### WHAT NEEDS TO BE DONE
What lines below contain the word "computer"? Please pull each one out.

(Stored records)

= Beginning of Section =

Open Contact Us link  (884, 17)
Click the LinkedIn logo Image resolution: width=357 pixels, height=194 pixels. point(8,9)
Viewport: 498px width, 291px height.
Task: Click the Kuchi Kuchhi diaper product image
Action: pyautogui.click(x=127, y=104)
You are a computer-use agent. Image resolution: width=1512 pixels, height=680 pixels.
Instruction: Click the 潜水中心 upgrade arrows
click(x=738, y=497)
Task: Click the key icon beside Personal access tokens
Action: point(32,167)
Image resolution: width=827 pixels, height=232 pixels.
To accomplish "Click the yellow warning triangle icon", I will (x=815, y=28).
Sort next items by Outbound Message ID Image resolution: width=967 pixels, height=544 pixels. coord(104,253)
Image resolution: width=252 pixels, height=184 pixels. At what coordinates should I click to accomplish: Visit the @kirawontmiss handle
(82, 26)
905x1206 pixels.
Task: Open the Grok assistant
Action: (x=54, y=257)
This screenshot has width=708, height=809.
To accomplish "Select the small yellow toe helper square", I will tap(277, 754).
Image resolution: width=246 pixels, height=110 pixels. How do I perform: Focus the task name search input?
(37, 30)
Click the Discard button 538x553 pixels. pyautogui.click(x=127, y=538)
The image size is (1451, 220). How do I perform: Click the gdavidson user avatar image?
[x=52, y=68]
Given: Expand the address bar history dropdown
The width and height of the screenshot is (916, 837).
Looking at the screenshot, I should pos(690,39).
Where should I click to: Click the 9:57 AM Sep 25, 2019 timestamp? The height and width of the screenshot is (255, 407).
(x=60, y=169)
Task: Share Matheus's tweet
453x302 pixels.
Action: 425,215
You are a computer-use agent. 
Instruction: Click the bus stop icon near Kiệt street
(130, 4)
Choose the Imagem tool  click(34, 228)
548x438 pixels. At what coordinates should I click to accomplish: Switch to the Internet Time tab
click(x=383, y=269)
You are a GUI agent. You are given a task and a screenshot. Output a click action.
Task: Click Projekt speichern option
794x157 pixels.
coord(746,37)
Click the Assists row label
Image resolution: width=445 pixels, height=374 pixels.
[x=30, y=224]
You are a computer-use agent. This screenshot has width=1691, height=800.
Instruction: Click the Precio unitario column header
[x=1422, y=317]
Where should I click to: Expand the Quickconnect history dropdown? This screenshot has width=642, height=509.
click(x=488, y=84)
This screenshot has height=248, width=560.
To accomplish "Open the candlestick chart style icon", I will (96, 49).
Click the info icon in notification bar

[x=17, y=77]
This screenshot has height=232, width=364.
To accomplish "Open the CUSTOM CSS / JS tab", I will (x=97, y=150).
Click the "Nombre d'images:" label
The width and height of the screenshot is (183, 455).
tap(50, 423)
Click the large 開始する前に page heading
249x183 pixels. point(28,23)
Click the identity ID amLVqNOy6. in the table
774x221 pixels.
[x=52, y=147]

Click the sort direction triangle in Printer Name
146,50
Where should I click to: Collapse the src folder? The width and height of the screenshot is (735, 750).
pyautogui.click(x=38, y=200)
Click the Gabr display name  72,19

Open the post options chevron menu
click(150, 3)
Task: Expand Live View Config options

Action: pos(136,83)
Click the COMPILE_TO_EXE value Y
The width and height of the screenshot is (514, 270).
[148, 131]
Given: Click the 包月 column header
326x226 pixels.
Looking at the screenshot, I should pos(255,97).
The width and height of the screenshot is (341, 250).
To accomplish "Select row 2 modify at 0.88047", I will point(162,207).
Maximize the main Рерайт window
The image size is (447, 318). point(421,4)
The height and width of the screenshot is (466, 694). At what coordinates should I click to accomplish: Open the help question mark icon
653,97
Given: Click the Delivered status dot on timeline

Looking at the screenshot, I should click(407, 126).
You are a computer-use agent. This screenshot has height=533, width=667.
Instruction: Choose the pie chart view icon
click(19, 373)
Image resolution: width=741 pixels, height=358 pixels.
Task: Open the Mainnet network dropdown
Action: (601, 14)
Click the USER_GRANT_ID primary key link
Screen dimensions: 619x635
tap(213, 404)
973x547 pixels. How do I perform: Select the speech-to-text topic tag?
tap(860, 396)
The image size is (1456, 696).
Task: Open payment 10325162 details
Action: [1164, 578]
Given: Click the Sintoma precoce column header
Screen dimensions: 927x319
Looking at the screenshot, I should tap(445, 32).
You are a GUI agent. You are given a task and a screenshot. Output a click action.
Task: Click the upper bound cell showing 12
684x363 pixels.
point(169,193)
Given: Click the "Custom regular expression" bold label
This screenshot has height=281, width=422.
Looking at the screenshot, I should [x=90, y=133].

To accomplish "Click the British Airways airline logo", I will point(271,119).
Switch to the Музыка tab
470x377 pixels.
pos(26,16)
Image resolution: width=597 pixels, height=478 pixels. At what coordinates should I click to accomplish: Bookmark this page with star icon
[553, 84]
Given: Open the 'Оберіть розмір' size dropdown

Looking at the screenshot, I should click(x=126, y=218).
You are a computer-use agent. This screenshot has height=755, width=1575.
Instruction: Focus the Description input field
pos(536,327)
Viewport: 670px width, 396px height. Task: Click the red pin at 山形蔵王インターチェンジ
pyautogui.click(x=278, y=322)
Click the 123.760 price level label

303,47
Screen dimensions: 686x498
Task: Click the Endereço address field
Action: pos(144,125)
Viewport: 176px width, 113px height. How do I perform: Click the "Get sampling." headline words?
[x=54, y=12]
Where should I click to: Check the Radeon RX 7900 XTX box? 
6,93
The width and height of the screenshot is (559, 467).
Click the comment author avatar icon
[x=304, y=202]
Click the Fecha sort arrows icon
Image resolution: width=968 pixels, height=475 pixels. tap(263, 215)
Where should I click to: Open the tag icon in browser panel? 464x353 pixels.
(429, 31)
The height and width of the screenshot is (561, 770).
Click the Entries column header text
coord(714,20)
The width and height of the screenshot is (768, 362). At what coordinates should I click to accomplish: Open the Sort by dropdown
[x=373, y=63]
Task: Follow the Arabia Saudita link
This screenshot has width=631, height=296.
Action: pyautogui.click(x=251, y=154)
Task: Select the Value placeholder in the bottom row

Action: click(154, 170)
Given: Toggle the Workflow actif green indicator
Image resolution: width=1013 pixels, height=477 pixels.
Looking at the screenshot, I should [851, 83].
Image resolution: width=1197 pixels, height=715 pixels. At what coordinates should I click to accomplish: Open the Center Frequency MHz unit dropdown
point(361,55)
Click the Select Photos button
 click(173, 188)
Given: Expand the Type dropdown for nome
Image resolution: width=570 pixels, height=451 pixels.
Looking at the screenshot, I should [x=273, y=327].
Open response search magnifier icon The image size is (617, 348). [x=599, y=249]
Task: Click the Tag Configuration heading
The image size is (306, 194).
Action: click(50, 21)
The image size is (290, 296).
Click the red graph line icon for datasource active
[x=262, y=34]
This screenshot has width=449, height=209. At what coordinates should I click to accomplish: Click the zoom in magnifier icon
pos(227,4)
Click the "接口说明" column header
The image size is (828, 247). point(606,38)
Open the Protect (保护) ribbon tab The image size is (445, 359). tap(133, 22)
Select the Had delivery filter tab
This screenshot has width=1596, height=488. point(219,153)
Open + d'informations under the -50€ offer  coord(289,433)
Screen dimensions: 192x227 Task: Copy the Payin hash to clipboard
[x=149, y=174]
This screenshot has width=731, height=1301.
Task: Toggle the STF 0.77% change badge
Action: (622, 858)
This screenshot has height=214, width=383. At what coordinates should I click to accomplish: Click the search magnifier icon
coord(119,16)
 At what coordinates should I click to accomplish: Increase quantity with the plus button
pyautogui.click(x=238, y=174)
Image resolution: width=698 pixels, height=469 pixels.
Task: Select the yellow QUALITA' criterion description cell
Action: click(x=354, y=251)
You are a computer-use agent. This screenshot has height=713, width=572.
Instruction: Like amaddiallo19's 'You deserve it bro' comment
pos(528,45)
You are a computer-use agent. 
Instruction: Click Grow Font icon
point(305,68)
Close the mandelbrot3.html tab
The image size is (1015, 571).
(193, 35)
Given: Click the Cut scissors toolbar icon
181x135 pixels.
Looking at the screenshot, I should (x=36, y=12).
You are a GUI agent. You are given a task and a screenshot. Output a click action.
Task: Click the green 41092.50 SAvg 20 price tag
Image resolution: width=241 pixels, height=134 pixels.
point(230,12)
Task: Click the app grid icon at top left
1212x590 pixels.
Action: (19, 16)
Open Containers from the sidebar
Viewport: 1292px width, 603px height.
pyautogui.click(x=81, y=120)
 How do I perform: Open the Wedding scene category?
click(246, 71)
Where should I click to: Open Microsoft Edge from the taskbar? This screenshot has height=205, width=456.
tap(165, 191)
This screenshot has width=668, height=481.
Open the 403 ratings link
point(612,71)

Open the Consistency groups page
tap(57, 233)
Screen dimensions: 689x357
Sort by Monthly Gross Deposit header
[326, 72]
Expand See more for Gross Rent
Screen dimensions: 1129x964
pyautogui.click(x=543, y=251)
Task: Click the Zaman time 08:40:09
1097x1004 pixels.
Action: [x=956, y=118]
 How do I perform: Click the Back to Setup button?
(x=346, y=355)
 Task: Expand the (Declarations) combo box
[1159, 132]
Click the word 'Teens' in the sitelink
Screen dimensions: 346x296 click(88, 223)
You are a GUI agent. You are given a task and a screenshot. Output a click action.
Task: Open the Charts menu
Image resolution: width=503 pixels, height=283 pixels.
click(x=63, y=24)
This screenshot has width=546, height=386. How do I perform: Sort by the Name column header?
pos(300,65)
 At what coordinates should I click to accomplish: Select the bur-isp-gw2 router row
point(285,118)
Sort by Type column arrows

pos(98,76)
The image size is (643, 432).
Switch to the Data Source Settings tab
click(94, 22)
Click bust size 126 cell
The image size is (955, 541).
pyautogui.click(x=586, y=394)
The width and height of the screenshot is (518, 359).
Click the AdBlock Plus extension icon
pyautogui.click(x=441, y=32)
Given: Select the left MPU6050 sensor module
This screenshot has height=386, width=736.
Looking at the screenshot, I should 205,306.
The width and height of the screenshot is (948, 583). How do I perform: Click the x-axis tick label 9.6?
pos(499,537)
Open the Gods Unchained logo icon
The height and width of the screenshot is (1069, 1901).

= End of Section =

### RESPONSE
You are a computer-use agent. Image resolution: width=1512 pixels, height=680 pixels.
You are a computer-use agent. 
You are a computer-use agent. This screenshot has width=1691, height=800.
You are a computer-use agent. This screenshot has height=533, width=667.
You are a computer-use agent. This screenshot has height=755, width=1575.
You are a computer-use agent. This screenshot has height=713, width=572.
You are a computer-use agent. 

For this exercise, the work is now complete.